What needs to be done ▸ An exact copy is required of the lines from the one with "Task: Zoom out the synteny visualization" through the last line of the material below, and of nothing else.
BEGIN Input material
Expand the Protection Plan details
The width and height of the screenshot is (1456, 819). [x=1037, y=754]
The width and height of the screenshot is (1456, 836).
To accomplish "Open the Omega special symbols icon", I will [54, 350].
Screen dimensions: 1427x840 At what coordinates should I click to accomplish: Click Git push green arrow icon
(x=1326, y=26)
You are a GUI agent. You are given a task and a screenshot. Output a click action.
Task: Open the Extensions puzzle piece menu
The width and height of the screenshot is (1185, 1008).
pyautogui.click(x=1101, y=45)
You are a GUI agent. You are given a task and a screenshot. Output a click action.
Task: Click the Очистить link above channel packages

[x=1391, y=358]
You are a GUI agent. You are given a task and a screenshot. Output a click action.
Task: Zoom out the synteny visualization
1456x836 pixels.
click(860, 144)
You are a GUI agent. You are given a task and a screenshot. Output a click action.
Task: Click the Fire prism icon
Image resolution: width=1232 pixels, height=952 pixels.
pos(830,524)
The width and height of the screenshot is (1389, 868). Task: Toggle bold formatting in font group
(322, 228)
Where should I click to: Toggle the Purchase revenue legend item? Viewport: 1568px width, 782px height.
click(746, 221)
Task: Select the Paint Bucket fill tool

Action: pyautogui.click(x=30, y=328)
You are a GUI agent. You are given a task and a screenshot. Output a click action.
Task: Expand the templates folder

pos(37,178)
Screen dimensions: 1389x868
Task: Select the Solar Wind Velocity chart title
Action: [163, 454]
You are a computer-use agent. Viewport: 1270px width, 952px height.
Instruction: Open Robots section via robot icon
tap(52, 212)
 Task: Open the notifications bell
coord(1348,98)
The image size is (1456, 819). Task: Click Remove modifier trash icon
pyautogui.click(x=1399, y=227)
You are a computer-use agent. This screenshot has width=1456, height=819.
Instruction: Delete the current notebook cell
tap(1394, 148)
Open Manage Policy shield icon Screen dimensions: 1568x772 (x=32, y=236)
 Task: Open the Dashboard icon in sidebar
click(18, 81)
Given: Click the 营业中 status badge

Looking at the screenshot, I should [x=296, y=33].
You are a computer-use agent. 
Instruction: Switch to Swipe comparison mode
END Input material
Written reply ▸
Task: Zoom out the synteny visualization
1456x836 pixels.
click(860, 144)
You are a GUI agent. You are given a task and a screenshot. Output a click action.
Task: Click the Fire prism icon
Image resolution: width=1232 pixels, height=952 pixels.
pos(830,524)
The width and height of the screenshot is (1389, 868). Task: Toggle bold formatting in font group
(322, 228)
Where should I click to: Toggle the Purchase revenue legend item? Viewport: 1568px width, 782px height.
click(746, 221)
Task: Select the Paint Bucket fill tool

Action: pyautogui.click(x=30, y=328)
You are a GUI agent. You are given a task and a screenshot. Output a click action.
Task: Expand the templates folder

pos(37,178)
Screen dimensions: 1389x868
Task: Select the Solar Wind Velocity chart title
Action: [163, 454]
You are a computer-use agent. Viewport: 1270px width, 952px height.
Instruction: Open Robots section via robot icon
tap(52, 212)
 Task: Open the notifications bell
coord(1348,98)
The image size is (1456, 819). Task: Click Remove modifier trash icon
pyautogui.click(x=1399, y=227)
You are a computer-use agent. This screenshot has width=1456, height=819.
Instruction: Delete the current notebook cell
tap(1394, 148)
Open Manage Policy shield icon Screen dimensions: 1568x772 (x=32, y=236)
 Task: Open the Dashboard icon in sidebar
click(18, 81)
Given: Click the 营业中 status badge

Looking at the screenshot, I should [x=296, y=33].
You are a computer-use agent. 
Instruction: Switch to Swipe comparison mode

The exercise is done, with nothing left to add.